THE PROBLEM
Determine how many lines of the listing contain the word "breadcrumb", matching case exactly, and reply with only that number.

▬▬▬▬▬▬

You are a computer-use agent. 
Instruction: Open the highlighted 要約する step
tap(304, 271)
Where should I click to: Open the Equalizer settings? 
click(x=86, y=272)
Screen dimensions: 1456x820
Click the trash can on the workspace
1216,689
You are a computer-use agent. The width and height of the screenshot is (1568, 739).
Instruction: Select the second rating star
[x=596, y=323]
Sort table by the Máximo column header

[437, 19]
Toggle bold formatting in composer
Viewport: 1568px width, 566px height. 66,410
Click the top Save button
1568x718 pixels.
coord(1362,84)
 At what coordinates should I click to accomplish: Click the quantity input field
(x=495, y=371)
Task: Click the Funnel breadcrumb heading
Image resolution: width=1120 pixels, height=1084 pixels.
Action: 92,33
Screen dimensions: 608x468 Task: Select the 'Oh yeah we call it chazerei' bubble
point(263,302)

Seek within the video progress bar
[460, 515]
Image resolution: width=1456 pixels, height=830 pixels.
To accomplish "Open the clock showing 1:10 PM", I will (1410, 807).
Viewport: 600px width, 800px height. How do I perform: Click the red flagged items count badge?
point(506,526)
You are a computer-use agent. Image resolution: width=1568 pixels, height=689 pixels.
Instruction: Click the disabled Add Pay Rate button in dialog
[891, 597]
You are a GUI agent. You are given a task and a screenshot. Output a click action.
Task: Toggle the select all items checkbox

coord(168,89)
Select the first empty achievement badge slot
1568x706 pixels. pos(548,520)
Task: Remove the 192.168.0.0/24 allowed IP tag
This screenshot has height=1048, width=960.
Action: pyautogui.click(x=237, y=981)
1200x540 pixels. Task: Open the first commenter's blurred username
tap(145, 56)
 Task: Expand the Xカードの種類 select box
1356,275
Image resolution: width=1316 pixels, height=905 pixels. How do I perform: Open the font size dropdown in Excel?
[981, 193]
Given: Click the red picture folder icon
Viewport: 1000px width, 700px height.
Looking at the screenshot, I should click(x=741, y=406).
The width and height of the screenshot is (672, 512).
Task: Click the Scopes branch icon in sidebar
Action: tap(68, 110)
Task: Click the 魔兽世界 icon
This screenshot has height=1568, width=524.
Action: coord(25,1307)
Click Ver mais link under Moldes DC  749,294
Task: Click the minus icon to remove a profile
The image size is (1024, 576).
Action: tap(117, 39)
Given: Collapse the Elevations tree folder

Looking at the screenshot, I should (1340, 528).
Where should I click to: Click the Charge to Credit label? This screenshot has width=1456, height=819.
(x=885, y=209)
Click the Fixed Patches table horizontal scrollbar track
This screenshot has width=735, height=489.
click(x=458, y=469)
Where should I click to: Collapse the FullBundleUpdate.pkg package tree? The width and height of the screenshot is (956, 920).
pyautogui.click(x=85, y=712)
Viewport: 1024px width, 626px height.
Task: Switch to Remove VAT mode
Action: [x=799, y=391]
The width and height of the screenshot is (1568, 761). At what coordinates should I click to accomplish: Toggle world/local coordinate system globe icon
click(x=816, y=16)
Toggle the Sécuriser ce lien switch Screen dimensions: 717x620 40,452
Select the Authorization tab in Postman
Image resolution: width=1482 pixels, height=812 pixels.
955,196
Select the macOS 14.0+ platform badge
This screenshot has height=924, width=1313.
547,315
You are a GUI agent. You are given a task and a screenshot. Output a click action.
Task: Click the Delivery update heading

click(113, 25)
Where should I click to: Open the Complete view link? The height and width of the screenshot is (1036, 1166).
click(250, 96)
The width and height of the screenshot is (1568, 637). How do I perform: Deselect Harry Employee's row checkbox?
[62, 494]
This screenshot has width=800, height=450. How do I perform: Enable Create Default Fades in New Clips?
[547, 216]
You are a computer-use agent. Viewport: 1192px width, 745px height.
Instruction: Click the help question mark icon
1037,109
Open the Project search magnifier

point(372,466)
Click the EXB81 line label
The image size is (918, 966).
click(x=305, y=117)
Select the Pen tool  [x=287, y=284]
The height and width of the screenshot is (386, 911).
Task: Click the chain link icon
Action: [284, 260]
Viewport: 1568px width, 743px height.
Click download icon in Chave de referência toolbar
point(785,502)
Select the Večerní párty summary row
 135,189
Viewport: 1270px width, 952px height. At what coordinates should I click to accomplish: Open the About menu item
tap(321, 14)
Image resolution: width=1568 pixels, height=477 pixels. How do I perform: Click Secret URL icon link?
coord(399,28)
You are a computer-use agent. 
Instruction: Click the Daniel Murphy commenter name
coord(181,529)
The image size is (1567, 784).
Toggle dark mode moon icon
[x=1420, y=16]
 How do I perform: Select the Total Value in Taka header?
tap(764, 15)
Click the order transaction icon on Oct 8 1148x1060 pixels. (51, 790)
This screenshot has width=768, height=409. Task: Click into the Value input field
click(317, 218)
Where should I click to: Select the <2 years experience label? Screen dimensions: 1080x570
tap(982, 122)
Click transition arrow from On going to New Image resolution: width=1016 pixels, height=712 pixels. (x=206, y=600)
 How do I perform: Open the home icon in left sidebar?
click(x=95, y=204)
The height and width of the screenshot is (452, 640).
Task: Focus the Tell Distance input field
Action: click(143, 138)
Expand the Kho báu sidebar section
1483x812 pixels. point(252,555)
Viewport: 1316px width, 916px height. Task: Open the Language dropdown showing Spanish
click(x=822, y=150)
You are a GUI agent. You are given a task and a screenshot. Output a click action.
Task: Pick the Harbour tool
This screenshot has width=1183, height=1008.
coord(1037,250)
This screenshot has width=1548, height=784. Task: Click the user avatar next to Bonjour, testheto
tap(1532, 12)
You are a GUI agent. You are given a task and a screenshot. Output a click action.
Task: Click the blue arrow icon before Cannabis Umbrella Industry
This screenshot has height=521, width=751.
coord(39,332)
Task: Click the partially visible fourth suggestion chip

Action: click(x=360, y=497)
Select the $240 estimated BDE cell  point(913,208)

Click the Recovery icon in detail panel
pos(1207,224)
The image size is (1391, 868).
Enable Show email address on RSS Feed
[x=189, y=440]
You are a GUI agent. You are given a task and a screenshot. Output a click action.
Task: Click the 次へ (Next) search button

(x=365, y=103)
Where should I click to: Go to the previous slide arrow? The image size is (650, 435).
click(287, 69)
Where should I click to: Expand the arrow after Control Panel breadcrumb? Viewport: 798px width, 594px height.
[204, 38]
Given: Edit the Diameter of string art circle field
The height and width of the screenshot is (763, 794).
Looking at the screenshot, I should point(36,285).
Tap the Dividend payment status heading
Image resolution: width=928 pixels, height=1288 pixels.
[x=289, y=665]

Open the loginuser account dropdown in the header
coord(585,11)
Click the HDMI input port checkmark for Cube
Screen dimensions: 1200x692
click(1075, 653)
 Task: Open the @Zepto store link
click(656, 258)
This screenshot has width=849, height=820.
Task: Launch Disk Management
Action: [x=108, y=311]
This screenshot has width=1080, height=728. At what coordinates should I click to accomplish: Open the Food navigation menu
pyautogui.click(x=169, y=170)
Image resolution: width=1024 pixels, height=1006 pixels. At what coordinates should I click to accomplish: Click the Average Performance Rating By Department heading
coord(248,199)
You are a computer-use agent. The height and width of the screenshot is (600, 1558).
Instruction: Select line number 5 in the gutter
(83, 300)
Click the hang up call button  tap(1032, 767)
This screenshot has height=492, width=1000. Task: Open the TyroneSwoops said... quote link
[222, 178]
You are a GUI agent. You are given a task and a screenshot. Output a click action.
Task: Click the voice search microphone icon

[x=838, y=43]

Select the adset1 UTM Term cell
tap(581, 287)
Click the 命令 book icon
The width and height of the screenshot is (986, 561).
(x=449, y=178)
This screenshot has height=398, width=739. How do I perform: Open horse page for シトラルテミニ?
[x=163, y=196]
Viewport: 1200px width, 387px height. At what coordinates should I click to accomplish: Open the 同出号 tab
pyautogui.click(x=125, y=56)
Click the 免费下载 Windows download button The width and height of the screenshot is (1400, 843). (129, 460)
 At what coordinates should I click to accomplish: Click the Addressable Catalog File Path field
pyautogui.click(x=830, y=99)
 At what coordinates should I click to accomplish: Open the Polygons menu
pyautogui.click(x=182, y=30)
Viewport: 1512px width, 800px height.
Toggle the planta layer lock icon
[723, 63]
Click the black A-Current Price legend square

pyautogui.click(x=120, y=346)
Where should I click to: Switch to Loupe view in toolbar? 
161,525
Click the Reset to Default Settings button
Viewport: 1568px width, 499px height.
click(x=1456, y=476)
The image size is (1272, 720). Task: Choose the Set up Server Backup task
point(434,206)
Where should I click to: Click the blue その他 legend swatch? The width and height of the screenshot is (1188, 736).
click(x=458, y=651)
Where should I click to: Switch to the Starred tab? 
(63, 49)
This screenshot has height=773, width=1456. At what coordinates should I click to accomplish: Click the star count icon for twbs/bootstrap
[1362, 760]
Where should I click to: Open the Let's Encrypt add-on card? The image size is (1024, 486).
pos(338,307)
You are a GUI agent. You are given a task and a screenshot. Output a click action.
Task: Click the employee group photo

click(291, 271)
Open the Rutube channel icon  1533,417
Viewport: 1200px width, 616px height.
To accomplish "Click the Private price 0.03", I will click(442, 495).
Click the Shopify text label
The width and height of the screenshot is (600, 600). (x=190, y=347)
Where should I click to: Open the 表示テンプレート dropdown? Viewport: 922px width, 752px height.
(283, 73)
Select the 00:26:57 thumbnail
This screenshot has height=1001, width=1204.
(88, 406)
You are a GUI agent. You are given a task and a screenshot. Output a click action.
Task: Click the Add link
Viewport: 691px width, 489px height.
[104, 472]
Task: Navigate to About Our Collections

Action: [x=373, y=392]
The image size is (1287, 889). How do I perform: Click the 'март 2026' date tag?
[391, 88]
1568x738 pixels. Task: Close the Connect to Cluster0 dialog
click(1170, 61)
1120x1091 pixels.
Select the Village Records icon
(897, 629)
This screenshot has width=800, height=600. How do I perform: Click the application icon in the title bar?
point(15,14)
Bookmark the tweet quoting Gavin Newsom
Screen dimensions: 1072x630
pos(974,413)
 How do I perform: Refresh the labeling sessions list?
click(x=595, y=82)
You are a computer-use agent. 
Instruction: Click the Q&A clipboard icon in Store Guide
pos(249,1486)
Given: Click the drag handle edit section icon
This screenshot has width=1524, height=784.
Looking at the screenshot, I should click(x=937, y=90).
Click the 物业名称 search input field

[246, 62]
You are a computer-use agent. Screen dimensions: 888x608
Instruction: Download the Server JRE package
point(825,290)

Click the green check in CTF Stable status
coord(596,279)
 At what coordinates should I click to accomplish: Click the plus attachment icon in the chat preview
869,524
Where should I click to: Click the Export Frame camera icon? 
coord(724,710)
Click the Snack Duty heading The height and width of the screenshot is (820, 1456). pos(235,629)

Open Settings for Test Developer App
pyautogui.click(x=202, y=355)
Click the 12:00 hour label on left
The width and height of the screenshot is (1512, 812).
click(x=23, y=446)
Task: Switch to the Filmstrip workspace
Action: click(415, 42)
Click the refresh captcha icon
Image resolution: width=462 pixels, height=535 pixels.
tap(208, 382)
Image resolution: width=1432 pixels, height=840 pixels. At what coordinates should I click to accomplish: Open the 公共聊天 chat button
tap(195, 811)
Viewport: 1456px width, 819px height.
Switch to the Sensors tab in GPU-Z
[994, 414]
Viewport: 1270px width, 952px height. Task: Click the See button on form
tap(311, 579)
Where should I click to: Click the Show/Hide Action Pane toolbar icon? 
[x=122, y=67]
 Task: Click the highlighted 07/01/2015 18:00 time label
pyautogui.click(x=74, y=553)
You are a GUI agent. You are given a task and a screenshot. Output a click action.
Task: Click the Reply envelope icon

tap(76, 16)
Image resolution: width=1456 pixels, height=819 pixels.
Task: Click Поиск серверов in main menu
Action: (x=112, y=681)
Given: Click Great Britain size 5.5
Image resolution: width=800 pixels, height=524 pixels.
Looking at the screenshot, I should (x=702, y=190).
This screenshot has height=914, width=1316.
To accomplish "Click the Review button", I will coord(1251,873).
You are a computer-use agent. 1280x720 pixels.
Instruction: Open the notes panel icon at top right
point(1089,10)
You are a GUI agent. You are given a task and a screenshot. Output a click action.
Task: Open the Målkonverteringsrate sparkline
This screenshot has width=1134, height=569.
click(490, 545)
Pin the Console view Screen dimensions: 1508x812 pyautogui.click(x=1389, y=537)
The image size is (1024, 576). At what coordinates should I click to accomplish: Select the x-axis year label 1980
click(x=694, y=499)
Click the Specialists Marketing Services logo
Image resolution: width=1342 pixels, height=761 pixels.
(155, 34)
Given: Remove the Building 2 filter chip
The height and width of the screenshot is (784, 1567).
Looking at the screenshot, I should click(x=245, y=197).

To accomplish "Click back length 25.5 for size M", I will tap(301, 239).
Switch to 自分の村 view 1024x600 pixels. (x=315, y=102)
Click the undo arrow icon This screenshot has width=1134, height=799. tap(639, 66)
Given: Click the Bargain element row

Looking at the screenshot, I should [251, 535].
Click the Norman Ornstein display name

▬▬▬▬▬▬

FULL SOLUTION
2